実施事項 -
a - エジプトのT-50/FA-50現地製造に関する記事から、次の一文を英語に訳してください。「エジプト空軍が導入を進めていた高等練習機/軽攻撃機を巡り韓国とインドが争っていたが、アラブ工業化機構は韓国航空宇宙産業とT-50/FA-50の現地製造で合意して協定に署名したと発表した。」
b - エジプトのT-50/FA-50現地製造に関する記事を、最後の文の後から書き進めてください。

中東アフリカ関連

エジプトと韓国がT-50/FA-50の現地製造で合意、アラブ工業化機構が協定に署名

エジプト空軍が導入を進めていた高等練習機/軽攻撃機を巡り韓国とインドが争っていたが、アラブ工業化機構は韓国航空宇宙産業とT-50/FA-50の現地製造で合意して協定に署名したと発表した。

参考:الصفحة الرسمية للهيئة العربية للتصنيع

まだ合意内容が不明なのでよくわからないがインドのLCA-LIFTが敗れたことだけは確実だ

エジプト空軍が導入を進めていた高等練習機/軽攻撃機の導入は詳細(情報源によって内容に差がある)がよく分かっておらず、韓国(T-50/FA-50)とインド(テジャスMK.1ベースのLCA-LIFTやテジャスMK.1A)が争っているということだけは把握していたが、アラブ工業化機構(AOI)は韓国航空宇宙産業(KAI)とT-50/FA-50の現地製造で合意して協定に署名したと発表した。

出典:الصفحة الرسمية للهيئة العربية للتصنيع

この合意はエジプト空軍の需要だけでなくはAOIで生産されたT-50/FA-50をアラブ諸国に輸出することも視野に入っており、エジプトが現地製造するK9のエジプト陸軍仕様K9A1EGYと同じものだと思われる。

エジプトが韓国が締結した16.5億ドルの契約にはK9のエジプト陸軍仕様K9A1EGY、弾薬補給車輌K10、エジプト陸軍の要望で開発されるK10ベースの射撃統制車輌K11の現地製造が含まれ、モルシー軍需生産相は「エジプトが製造するK9は自国軍のニーズを満たすだけでなく中東・アフリカ諸国へ輸出を望んでおり、世界で最も新しい自走砲システムを入手したいと考える中東諸国やアフリカ諸国と既に2ヶ国間交渉を始めている」と言及していた。

提供データ -
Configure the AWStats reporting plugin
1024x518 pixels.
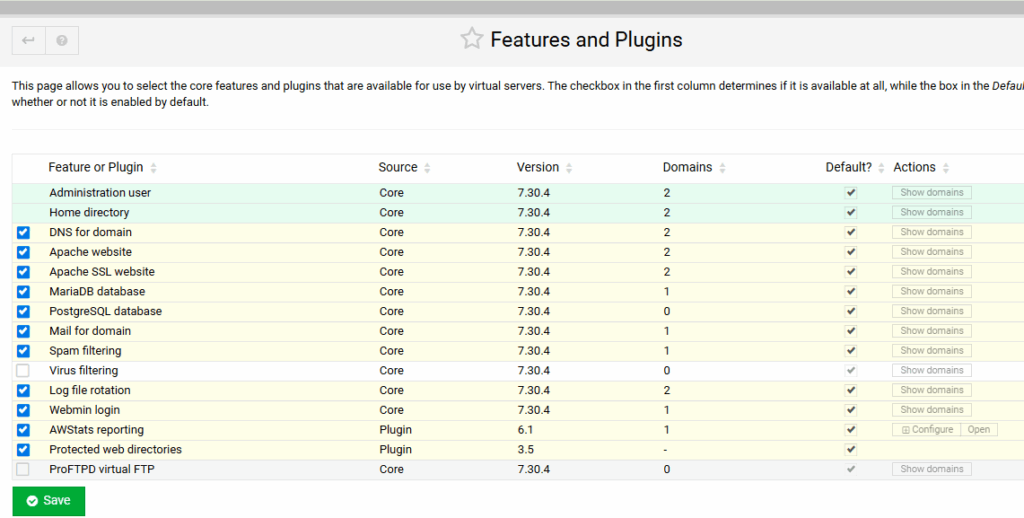[927, 430]
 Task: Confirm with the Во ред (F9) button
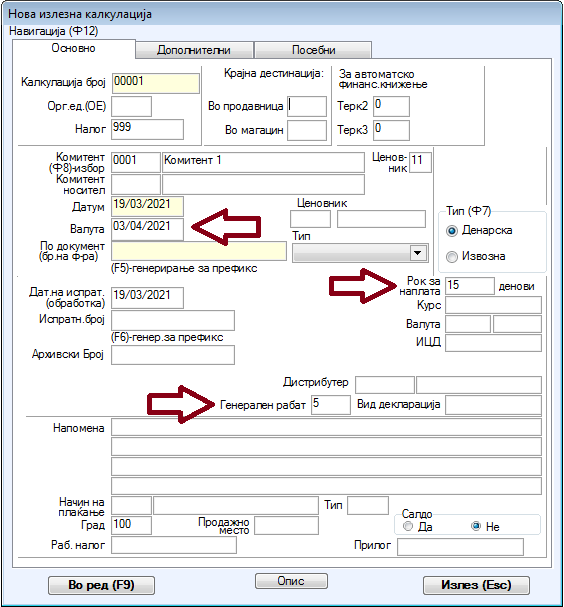101,585
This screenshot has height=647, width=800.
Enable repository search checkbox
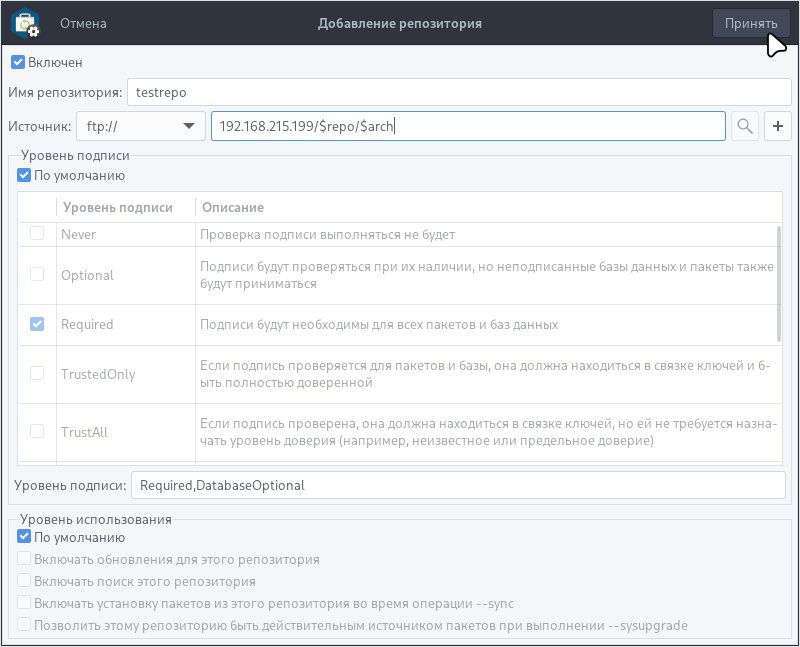coord(23,579)
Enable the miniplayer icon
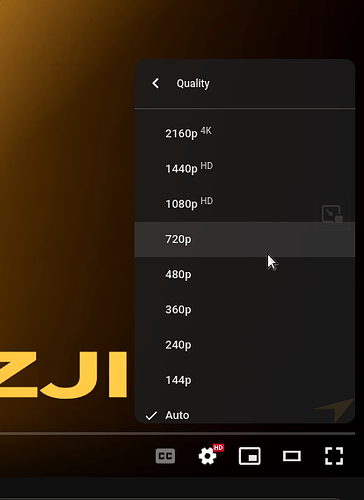Viewport: 364px width, 500px height. coord(250,456)
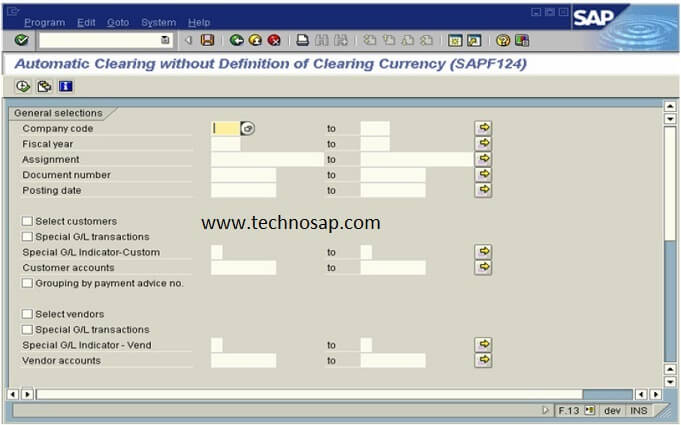Click multiple selection arrow for Customer accounts
Viewport: 681px width, 425px height.
coord(483,267)
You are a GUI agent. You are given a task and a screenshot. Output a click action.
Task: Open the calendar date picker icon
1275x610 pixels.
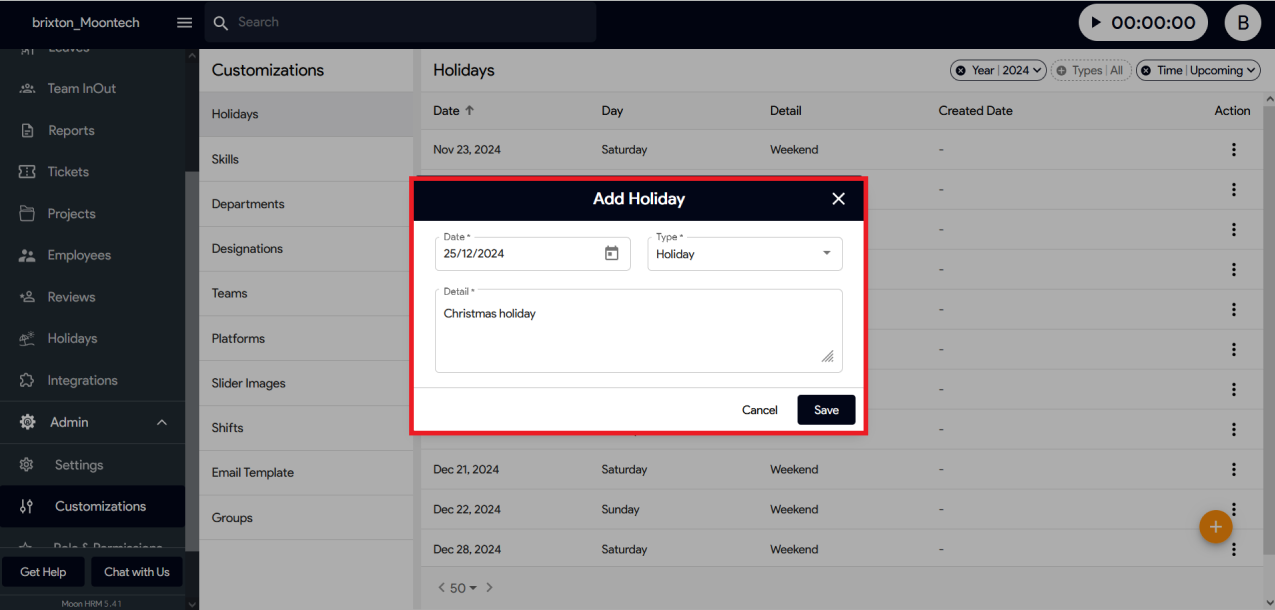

作業ごとの結果 -
a - South Korea and India had been competing over the advanced trainer/light attack aircraft that the Egyptian Air Force was moving to acquire, but the Arab Organization for Industrialization announced that it had reached an agreement with Korea Aerospace Industries on local production of the T-50/FA-50 and signed the deal.

b -
出典:Photo by ROKAF/ CC BY 2.0 FA-50

つまり韓国はT-50/FA-50の現地生産に協力することで中東地域に同機の製造・保守拠点を確保、エジプトは中東諸国やアフリカ諸国への影響力を生かしてT-50/FA-50の売り込みを担当するという意味だだろう。

高等練習機/軽攻撃機に対するエジプト空軍の需要は100機前後になるという事前情報があるものの、まだ合意内容が不明(飽くまで導入の枠組についての合意で本契約ではない)なので断定できないが、インドのLCA-LIFTやテジャスMK.1Aが敗れたことだけは確実だ。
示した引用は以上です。